INPUT MATERIAL =

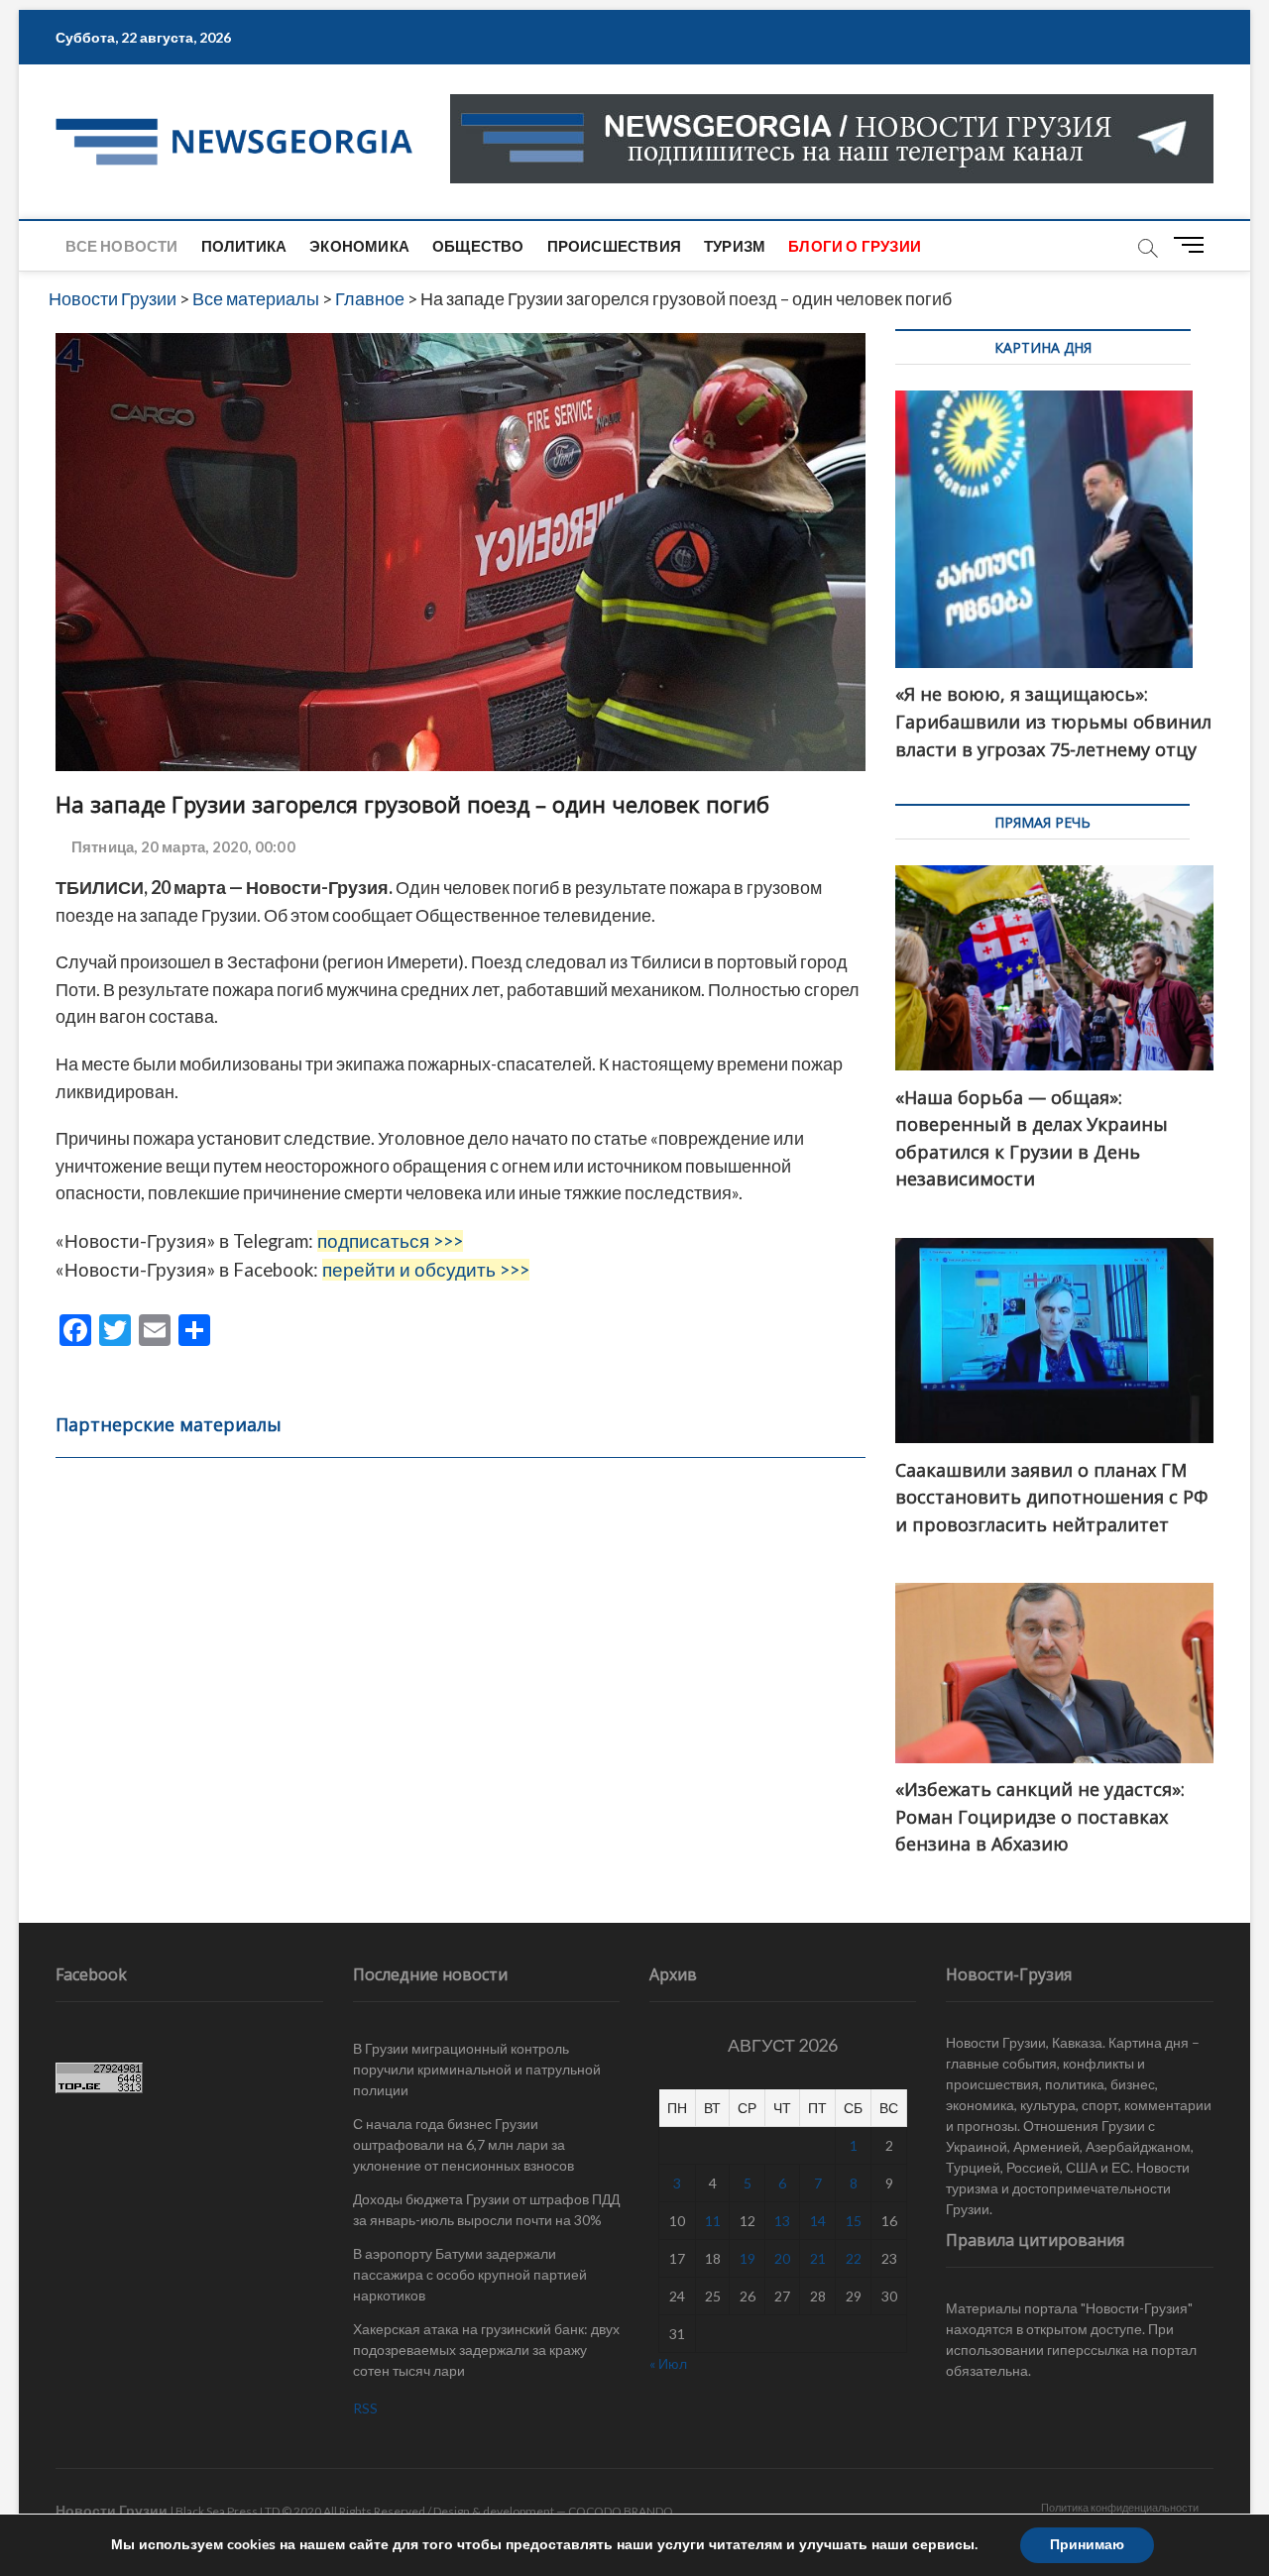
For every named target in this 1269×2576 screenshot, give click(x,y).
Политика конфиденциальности (1120, 2507)
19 (747, 2258)
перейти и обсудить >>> (425, 1270)
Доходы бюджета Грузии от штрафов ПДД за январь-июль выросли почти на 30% (486, 2209)
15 (854, 2220)
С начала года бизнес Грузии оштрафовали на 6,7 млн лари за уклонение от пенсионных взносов (463, 2144)
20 (782, 2258)
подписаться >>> (390, 1241)
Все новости (121, 246)
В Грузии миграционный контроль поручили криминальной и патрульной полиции (477, 2069)
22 (854, 2258)
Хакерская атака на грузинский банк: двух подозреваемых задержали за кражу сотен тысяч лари (486, 2349)
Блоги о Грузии (854, 246)
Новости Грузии (112, 2510)
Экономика (359, 246)
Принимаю (1087, 2544)
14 (818, 2220)
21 (818, 2258)
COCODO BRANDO (620, 2511)
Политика (244, 246)
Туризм (734, 246)
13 (782, 2220)
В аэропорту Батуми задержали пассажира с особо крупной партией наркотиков (470, 2274)
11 (713, 2220)
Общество (478, 246)
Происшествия (614, 246)
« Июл (668, 2363)
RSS (365, 2408)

YOUR OBJECTIVE =
Lines from the records above that hold "Политика" are the ones to list.

SOLUTION =
Политика конфиденциальности (1120, 2507)
Политика (244, 246)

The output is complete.